_Reading text_
+ + +

The muscle tissue of the heart is represented by single cells - cardiomyocytes, which have transverse striations. The heart has a special property - automaticity: isolated from the body, the heart continues to contract without external influences. This is due to the presence of special cells in the thickness of muscle tissue - pacemaker cells (pacemaker cells, atypical cardiomyocytes), which themselves periodically generate nerve impulses.

The heart has a conduction system due to which the excitation that arises in one part of the heart gradually covers other parts. The conduction system includes the sinus node, atrioventricular node, His bundle and Purkinje fibers. It is thanks to the presence of these conducting structures that the heart is capable of automation.

Cardiac cycle

The work of the heart consists of three phases successively replacing each other:

  • Atrial systole (from the Greek systole - compression, contraction)
  • Lasts 0.1 sec. During this phase, the atria contract, their volume decreases, and blood flows from them into the ventricles. During this phase, the leaflet valves are open, the semilunar valves are closed.

  • Ventricular systole
  • Lasts 0.3 seconds. The leaflet (atrioventricular) valves close to prevent blood from flowing back into the atria. The muscle tissue of the ventricles begins to contract, their volume decreases: the semilunar valves open. Blood is expelled from the ventricles into the aorta (from the left ventricle) and the pulmonary trunk (from the right ventricle).

  • Total diastole (from the Greek diastole - expansion)

+ + +

_Source data_
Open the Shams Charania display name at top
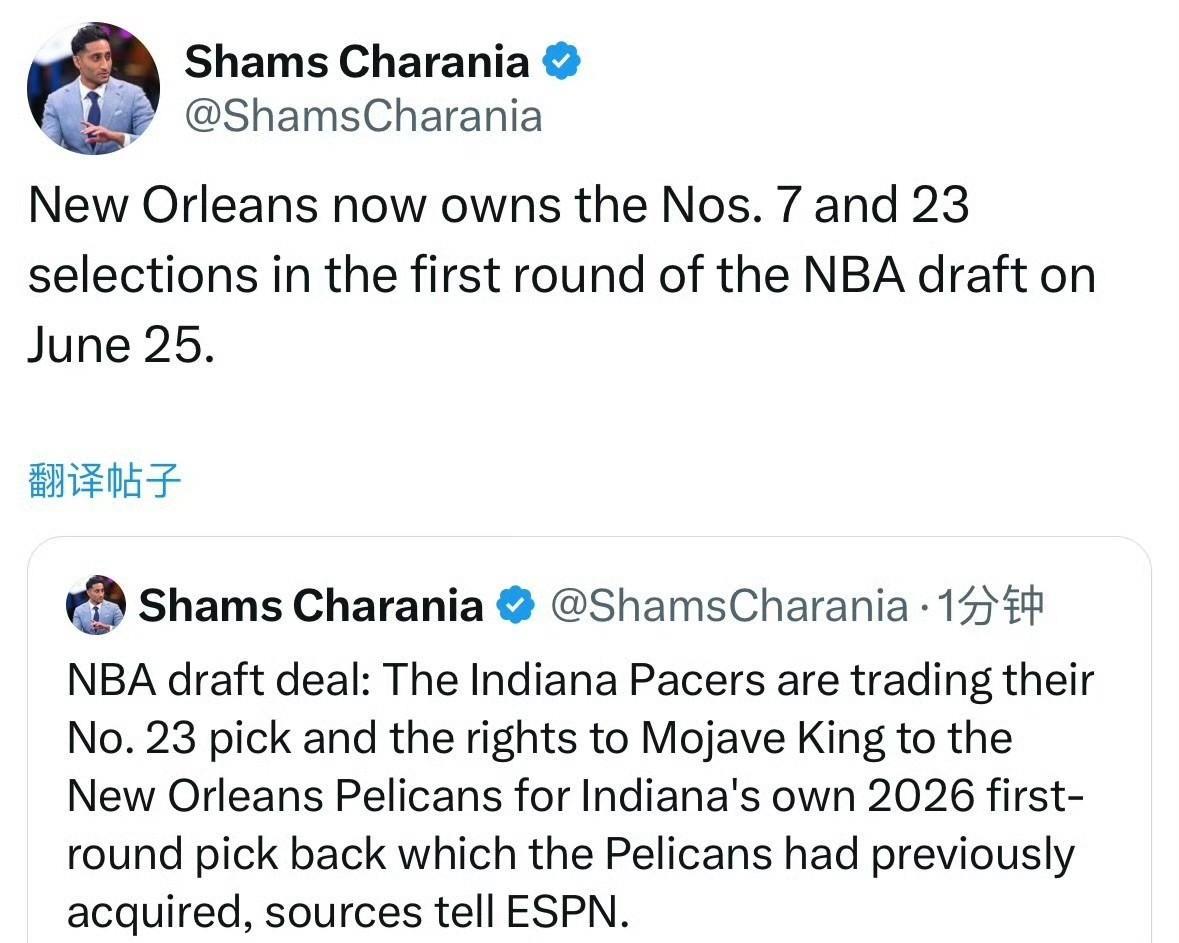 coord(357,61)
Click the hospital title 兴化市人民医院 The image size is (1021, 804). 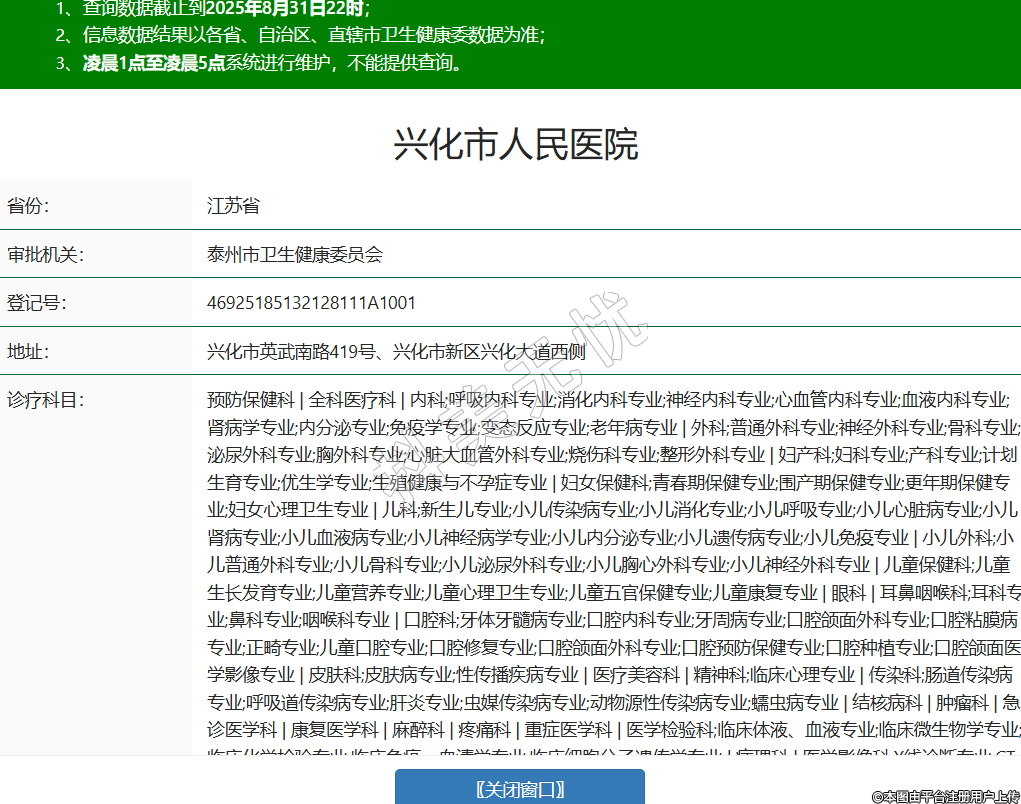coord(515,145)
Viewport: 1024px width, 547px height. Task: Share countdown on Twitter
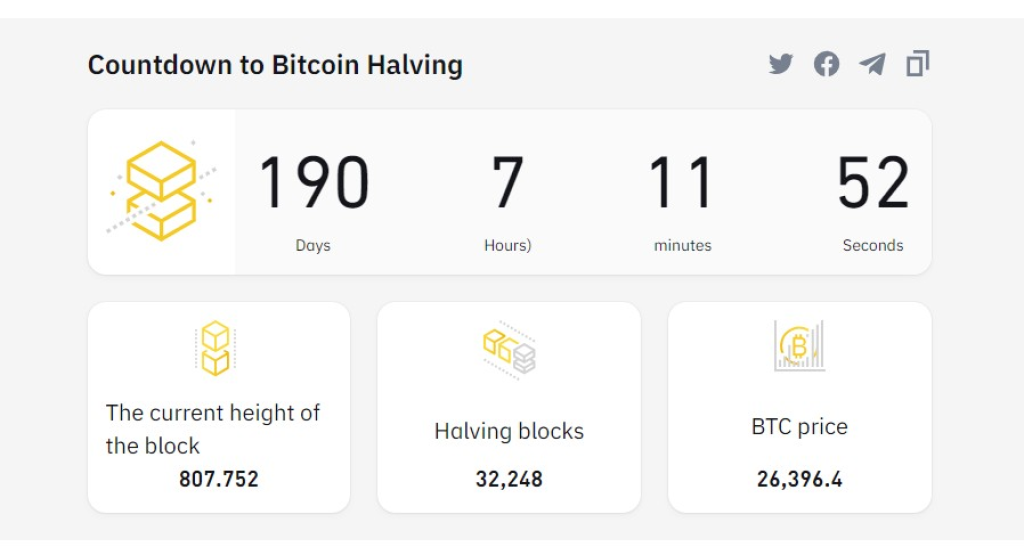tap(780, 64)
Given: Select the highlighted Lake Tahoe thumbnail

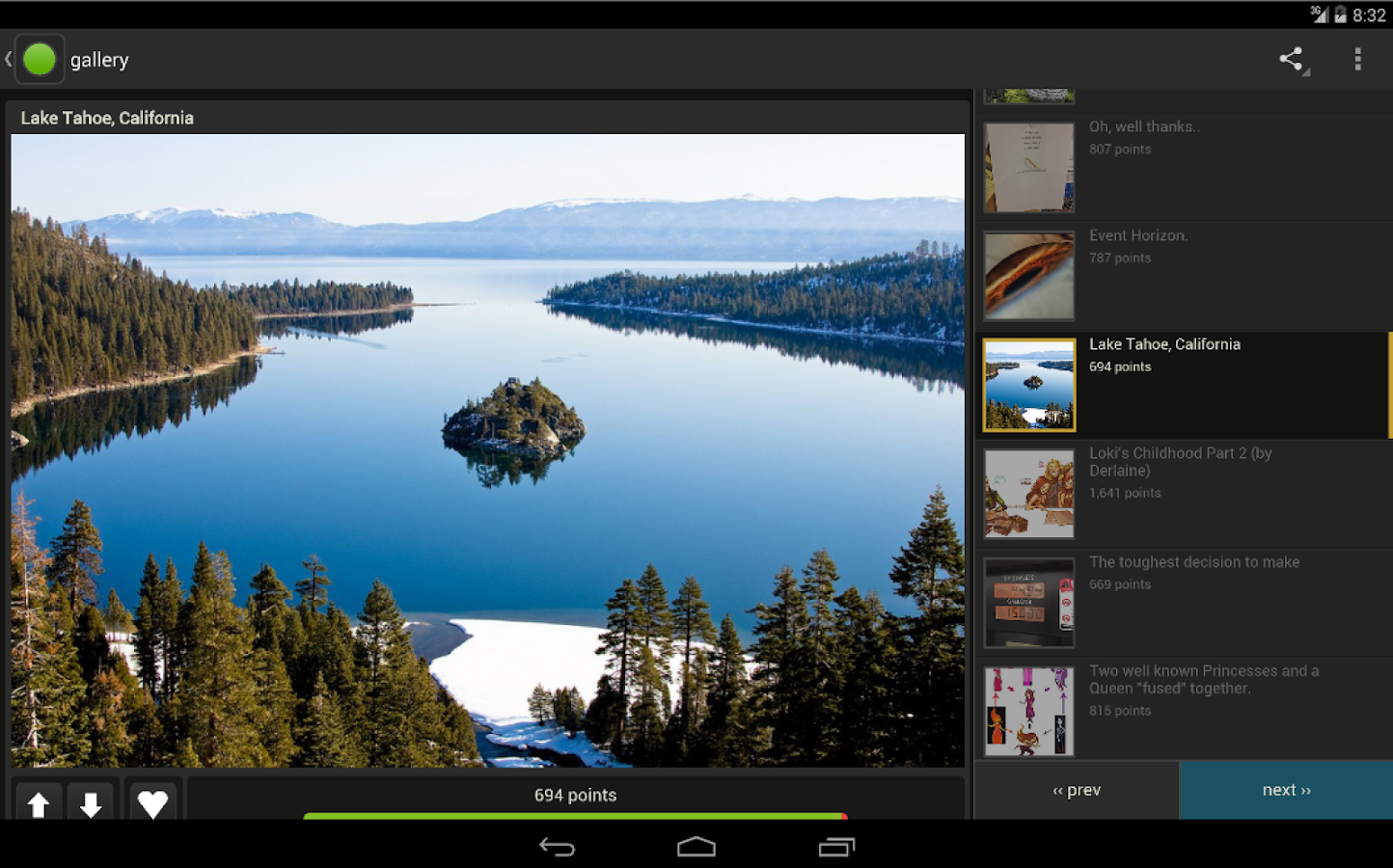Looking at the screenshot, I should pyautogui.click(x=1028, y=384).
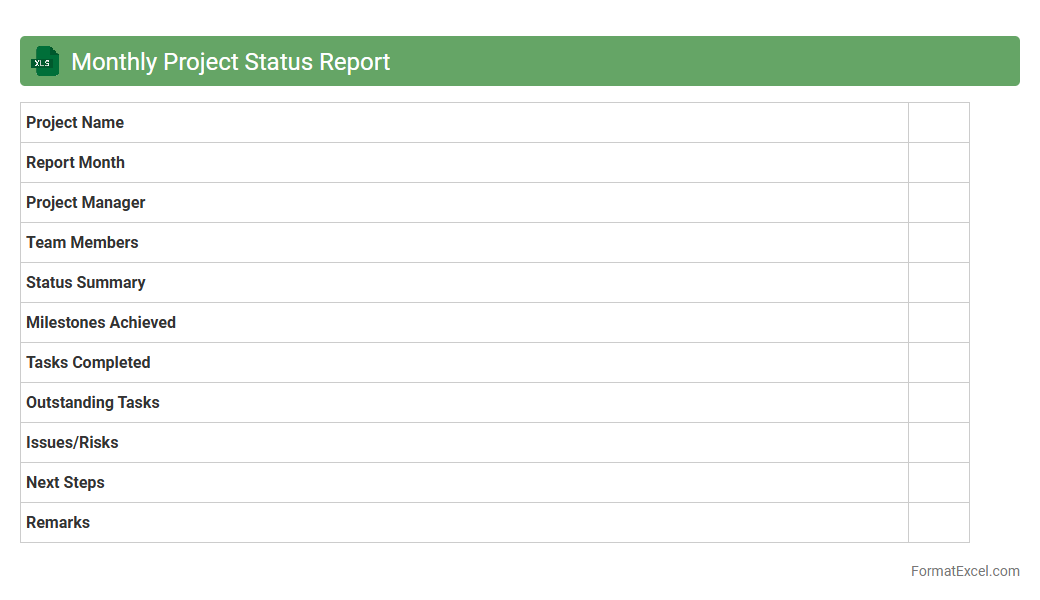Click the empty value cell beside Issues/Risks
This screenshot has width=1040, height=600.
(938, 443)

+ + +

_Exercise requirements_
Answer these questions from the text on the heart above:
(a) What do pacemaker cells periodically generate?
(b) Which four structures make up the heart's conduction system?
(c) How long does ventricular systole last?

_Completed exercise_
(a) Nerve impulses.
(b) The sinus node, the atrioventricular node, the His bundle and the Purkinje fibers.
(c) 0.3 seconds.